Treatment is generally more intense than that for favorable disease. The most common option is chemotherapy (usually ABVD for 4 to 6 cycles or other regimens such as Stanford V for 12 weeks).
PET/CT scans are often done after several cycles of chemotherapy to determine how much more treatment you need. This is often followed by more chemotherapy and/or involved-field radiation therapy to the sites of the tumor.
For those who don't respond to treatment, high-dose chemotherapy (and possibly radiation) followed by a stem cell transplant may be recommended.
Stages III and IV
This includes Hodgkin disease that is both above and below the diaphragm and/or has spread widely through one or more organs outside the lymph system.
Doctors generally treat these stages with chemotherapy at full doses. Although ABVD (for at least 6 cycles) can be used, some doctors favor more intense treatment with the Stanford V regimen for 12 weeks, or even the BEACOPP regimen if there are several unfavorable prognostic factors.
Once again, PET/CT scans might be used during or after chemotherapy to assess how much more treatment you need. Depending on the results of the scans, more chemotherapy and/or radiation therapy may be given.
For those who don't respond to treatment, high-dose chemotherapy (and possibly radiation) followed by a stem cell transplant may be recommended.
Resistant Hodgkin disease
Treatment for Hodgkin disease should remove all traces of the cancer. Once initial treatment is complete, the doctor will probably do further tests to look for any signs of Hodgkin disease, such as PET and CT scans. If the Hodgkin disease is still there, most experts think that more of the same treatment is unlikely to cure the patient.
Sometimes, radiation therapy to a single area of disease that remains after chemotherapy might be curative. Using a different combination of chemotherapy drugs may be another option. If radiation alone was the initial treatment, using chemotherapy (with or without more radiation) might also be curative.
If your cancer has not completely responded to the combination of these treatments, most doctors would recommend high-dose chemotherapy and an autologous stem cell transplant, if possible. If cancer still remains after this, an allogeneic stem cell transplant may be an option.
Another option, either instead of or after a stem cell transplant, may be treatment with the monoclonal antibody brentuximab vedotin (Adcetris).
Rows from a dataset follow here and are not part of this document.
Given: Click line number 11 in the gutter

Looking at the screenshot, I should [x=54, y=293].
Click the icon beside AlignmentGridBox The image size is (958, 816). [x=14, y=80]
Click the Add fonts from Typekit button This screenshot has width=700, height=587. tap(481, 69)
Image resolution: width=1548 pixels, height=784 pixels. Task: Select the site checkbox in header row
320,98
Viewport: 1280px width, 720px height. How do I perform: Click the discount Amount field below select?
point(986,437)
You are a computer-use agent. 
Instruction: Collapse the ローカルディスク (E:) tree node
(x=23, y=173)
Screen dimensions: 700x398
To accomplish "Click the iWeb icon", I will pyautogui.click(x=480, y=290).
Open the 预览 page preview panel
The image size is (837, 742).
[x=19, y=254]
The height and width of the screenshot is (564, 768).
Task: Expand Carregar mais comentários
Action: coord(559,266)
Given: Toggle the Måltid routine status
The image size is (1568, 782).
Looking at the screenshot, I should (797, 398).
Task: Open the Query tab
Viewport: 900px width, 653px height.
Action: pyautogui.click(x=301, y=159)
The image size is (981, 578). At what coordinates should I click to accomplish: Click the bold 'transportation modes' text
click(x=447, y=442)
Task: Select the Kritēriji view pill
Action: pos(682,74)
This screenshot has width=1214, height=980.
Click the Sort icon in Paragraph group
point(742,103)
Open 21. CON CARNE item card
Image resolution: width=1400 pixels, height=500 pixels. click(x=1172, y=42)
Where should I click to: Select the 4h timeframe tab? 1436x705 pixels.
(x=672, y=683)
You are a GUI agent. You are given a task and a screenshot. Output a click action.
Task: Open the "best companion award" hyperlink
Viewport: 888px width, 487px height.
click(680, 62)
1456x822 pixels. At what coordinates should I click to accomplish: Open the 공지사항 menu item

Recurrent or relapsed Hodgkin disease
Treatment in this situation depends on where the disease comes back, on how long after your initial treatment the disease comes back, and on the treatment you received before the relapse. If the initial treatment was radiation therapy without chemotherapy, chemotherapy is usually given for recurrent disease.
If chemotherapy without radiation therapy was used first, and the cancer comes back only in the lymph nodes, you could receive radiation therapy to the lymph nodes with or without more chemotherapy. Chemotherapy with different drugs may be another option.
Radiation usually cannot be repeated in the same area. If, for example, Hodgkin disease in the chest was treated with radiation and it comes back in the chest, this patient could not be treated with more radiation to the chest. This holds true no matter how long ago the Hodgkin disease was first treated.
Patients whose cancers recur soon after treatment may benefit from more intensive treatment. For example, if the Hodgkin disease has returned within a few months of the original treatment, high-dose chemotherapy with an autologous stem cell transplant may be recommended. On the other hand, if the disease has returned after a longer period, then using the same or different chemotherapy drugs (possibly along with radiation) might also be curative. These are decisions that you and your cancer care team need to make.
If the cancer still remains after an autologous transplant, an allogeneic stem cell transplant may be an option. Another option, either instead of or after a stem cell transplant, may be treatment with the monoclonal antibody brentuximab vedotin (Adcetris).